After a deep dive into the implementation, notice it uses
Task.WhenAll to retrieve all secrets of that secret page at once, so the underlying
HttpClient doesn’t have enough time to reuse the port, instead, it opens up new connections rapidly even though the combination of the remote IP and port is the same, and because the Keyvault account the app connects to has over 180 secrets in total, and that makes it even worse :)

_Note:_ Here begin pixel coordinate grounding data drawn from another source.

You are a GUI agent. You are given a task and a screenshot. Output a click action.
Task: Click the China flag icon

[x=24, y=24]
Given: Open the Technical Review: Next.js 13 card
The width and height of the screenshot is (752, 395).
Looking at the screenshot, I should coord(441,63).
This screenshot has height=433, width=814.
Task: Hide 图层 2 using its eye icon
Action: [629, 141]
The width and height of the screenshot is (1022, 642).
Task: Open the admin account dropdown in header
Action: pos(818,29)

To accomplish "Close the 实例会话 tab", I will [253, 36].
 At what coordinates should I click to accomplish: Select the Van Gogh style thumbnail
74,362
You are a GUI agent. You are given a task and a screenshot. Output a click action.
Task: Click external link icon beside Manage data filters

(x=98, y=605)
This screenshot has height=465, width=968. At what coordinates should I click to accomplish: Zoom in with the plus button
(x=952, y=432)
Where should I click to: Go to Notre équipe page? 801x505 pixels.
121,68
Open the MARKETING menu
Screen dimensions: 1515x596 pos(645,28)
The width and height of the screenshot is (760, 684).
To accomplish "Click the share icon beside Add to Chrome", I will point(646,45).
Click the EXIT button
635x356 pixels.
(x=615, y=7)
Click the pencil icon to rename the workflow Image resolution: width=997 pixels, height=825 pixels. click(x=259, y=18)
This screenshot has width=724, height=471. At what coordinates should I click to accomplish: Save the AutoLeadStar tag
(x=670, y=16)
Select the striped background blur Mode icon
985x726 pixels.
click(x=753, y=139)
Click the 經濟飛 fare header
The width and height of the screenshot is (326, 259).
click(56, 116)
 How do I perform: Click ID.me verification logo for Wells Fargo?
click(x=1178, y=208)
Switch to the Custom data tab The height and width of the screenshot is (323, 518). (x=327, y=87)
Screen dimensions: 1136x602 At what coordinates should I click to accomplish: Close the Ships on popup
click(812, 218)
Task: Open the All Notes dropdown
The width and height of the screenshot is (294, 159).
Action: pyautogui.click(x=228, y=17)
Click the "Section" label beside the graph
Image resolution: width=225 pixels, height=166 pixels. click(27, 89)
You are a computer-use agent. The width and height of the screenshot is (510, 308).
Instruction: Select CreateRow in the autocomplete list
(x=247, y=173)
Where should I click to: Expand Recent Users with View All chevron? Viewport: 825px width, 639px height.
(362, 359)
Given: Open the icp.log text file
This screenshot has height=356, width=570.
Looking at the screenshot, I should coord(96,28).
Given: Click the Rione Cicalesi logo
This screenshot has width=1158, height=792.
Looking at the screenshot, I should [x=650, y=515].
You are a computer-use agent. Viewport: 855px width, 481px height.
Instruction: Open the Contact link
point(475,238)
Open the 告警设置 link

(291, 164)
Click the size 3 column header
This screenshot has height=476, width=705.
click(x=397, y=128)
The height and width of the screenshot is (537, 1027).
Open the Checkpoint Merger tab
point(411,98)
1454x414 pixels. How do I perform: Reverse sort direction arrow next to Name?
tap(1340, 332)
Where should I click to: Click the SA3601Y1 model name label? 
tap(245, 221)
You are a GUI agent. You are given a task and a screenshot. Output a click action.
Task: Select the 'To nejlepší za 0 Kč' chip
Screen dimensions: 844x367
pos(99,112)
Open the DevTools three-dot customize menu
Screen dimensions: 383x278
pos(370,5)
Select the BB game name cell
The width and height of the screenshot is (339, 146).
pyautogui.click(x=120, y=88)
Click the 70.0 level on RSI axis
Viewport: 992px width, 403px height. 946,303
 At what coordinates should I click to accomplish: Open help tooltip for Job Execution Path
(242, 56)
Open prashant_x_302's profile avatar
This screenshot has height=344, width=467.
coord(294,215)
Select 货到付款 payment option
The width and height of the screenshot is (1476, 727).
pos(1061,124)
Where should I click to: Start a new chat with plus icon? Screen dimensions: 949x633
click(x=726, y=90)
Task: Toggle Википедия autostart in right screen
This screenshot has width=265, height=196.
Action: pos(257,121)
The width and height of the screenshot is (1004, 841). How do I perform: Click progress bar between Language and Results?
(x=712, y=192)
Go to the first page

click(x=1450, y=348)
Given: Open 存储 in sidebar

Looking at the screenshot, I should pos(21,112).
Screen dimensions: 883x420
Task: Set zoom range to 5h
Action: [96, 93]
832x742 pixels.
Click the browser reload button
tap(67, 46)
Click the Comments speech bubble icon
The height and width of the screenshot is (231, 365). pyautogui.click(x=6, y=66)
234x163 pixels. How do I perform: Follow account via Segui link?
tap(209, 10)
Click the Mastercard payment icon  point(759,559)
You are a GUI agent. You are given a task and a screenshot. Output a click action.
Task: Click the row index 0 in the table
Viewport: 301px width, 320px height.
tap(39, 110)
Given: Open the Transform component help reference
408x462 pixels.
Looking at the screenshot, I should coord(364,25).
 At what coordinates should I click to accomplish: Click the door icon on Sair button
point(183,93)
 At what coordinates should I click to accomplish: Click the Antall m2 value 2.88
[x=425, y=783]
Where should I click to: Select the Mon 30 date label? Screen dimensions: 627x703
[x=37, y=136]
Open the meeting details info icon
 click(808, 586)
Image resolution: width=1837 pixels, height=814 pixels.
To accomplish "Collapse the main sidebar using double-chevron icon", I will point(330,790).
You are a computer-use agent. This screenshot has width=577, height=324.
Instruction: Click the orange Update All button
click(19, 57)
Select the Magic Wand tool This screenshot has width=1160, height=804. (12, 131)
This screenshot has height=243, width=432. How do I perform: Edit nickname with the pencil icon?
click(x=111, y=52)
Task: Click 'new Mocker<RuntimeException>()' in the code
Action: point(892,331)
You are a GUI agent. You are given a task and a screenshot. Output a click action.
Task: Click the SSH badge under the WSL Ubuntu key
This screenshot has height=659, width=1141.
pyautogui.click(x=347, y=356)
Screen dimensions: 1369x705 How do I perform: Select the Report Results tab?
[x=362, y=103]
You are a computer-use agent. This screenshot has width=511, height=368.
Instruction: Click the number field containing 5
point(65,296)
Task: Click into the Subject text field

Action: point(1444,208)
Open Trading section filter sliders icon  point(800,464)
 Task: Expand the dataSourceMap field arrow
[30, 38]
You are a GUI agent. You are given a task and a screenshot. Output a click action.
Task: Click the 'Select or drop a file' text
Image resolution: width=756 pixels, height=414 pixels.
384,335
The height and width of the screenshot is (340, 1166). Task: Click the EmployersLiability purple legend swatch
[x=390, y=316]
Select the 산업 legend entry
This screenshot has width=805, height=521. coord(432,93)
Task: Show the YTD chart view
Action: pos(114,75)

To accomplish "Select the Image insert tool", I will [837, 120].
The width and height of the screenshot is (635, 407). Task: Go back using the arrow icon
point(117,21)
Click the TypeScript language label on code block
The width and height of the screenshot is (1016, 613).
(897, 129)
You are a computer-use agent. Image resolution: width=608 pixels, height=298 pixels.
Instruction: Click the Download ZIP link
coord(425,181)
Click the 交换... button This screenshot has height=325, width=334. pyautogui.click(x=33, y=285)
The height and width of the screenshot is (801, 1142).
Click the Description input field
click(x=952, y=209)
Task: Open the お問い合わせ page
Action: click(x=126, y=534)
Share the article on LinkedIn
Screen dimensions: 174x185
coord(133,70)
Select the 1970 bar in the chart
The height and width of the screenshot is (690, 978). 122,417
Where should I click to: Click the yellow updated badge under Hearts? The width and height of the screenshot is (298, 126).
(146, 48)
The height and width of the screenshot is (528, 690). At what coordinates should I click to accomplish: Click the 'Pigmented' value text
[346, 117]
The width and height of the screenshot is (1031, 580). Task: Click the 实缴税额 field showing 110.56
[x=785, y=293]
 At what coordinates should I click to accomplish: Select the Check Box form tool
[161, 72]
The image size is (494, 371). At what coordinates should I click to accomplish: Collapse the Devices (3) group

I wrote a simple app to demo this and the following is a screenshot that shows the impact
var client = new HttpClient();
// Create a array of 200 that has same url
var sameDomainUrls = Enumerable.Repeat("https://www.google.co.uk/", 200).ToArray();
var tasks = urls.Select(url =>
var httpRequest = new HttpRequestMessage();
httpRequest.Method = new HttpMethod("GET");
httpRequest.RequestUri = new System.Uri(url);
Azure SQL server
The every 30 minutes SNAT port exhaustion shown in the chart earlier above actually was introduced by massive TCP connections established to the Azure SQL server. By design, our app refreshes its in-memory cache every 30 minutes by querying the remote database at intervals in order to keep the cache up-to-date, plus there is a separate N+1 problem that the app fans out N subqueries in parallel using
Task.WhenAll(tasks) based on the result returned from the first query.
Although it is not using HttpClient and I am not a SQL expert, but I guess the same principle applies to ADO.Net because all tasks run in parallel so the SQL connection pool doesn’t have time to reuse the connection in the pool instead it establishes new SQL connections rapidly at once.
Microsoft already has a fix for the SNAT port exhaustion issue caused by the obsolete Azure key vault package, it is suggested to change it to use the new Azure.Extensions.AspNetCore.Configuration.Secret package that limits secret loading parallelism.
Although the N+1 selection problem probably indicates a separate underlying flaw in design but to fix the high TCP connection issue, I reviewed the implementation of the app where
Task.WhenAll is used and reviewed if parallelism is needed. Replacing it with a traditional less fancy
foreach loop that does
await call to query database has really helped.
The following chart shows the difference after the fix applied
I used to really love
Task.WhenAll with a passion, whenever I see an opportunity I would change the code to use it and commit it as “refactoring” as a comment :). It is still a great API for parallelism don’t get me wrong but now I understand a bit better about the underlying impact and will use it with caution.